Quello che conta davvero
Per ottenere risultati ottimali, si utilizzano lampade a vapore di mercurio configurate in modo da corrispondere alla banda di assorbimento dei fotoiniziatori; la loro emissione spettrale avviene a 365 nm e 385 nm, con un picco stabile a 405 nm, utile per favorire la polimerizzazione dei pigmenti. L’intensità di irradiazione sul substrato è compresa tra 800–1200 mW/cm², mentre in una sola passata l’intensità raggiunge i 400–800 mJ/cm². Gli involucri in quarzo ad alta purezza e i riflettori dichromatici garantiscono una qualità spettrale costante e mantengono il calore esclusivamente sul lato della lampada. Per evitare l’formazione di ozono, viene utilizzato uno strato protettivo che blocca le radiazioni tra 200–280 nm, proteggendo così il substrato. Si può prevedere un funzionamento stabile per 3.000–5.000 ore, con una diminuzione dell’intensità di irradiazione inferiore al 5% alla fine della vita utile della lampada.
Perché questo sistema è adatto alla stampa tessile
I materiali utilizzati nella stampa tessile sono molto diversi tra loro: tessuti sintetici sottili, tessuti pesanti, ecc. La velocità di stampa varia da 50 a 200 m/min. Quando l’emissione spettrale corrisponde alla banda di assorbimento dei fotoiniziatori, si ottiene una polimerizzazione completa senza rischi di danni ai materiali, anche su superfici scure dove i raggi a 385 nm e 405 nm penetrano più a fondo. Il risultato è una polimerizzazione uniforme anche a velocità elevate, meno rifiuti e un consumo energetico prevedibile. Inoltre, si ottiene una precisione elevata nella polimerizzazione, senza dover fare stime approssimative.
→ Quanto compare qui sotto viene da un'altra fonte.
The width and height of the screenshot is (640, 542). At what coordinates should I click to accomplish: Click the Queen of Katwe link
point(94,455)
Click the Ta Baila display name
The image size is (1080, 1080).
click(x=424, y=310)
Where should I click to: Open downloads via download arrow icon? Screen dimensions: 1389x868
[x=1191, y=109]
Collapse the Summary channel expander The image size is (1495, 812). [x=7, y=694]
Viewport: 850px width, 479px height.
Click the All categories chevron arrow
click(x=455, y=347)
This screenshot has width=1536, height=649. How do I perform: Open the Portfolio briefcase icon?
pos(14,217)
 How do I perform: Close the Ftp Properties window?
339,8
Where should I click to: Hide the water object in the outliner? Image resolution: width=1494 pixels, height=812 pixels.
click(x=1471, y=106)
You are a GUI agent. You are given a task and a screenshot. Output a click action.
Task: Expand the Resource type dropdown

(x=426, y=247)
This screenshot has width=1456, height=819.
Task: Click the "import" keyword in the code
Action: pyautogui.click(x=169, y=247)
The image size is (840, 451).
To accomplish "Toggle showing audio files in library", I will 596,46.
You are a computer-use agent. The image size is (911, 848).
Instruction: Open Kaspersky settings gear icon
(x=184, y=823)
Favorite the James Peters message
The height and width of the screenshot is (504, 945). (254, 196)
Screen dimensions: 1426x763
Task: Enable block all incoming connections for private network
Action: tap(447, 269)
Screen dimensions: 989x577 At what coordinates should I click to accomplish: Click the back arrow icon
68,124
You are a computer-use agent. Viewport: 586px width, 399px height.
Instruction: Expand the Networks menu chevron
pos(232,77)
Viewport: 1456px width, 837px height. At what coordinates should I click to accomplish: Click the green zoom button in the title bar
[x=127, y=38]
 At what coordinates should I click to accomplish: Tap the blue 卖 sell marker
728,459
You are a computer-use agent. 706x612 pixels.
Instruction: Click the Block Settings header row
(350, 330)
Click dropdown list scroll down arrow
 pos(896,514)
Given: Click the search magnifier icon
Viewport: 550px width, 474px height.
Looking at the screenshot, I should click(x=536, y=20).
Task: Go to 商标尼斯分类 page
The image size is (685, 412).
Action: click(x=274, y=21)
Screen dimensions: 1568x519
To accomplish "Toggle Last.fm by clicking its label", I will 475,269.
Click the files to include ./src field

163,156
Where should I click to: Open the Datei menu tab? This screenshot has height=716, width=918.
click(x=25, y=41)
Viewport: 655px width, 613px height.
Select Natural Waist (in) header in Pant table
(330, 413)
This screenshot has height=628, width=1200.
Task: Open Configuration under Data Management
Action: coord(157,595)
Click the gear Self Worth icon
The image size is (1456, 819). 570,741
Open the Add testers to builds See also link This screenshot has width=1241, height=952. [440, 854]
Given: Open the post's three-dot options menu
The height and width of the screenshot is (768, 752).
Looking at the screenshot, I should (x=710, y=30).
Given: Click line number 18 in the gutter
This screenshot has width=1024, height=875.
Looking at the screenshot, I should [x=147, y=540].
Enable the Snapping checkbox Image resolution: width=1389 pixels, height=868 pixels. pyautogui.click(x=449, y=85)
I dettagli importanti da non trascurare
Le lampade UV richiedono un rigoroso controllo elettrico e termico. La tolleranza della tensione di ingresso è di ±5%, mentre per la refrigerazione è necessario mantenere una temperatura di ingresso tra 20–30°C, con un flusso d’acqua di almeno 2 L/min. Altrimenti si rischiano problemi legati all’involucro della lampada e a deviazioni nello spettro emesso. È inoltre fondamentale utilizzare sensori per misurare l’intensità UV; altrimenti si riduce la durata di vita della lampada e si compromette la sicurezza degli operatori. Infine, è necessario verificare sempre la geometria dei riflettori e la posizione della lampada insieme al produttore della stampante, per assicurarsi che il piano focale sia corretto.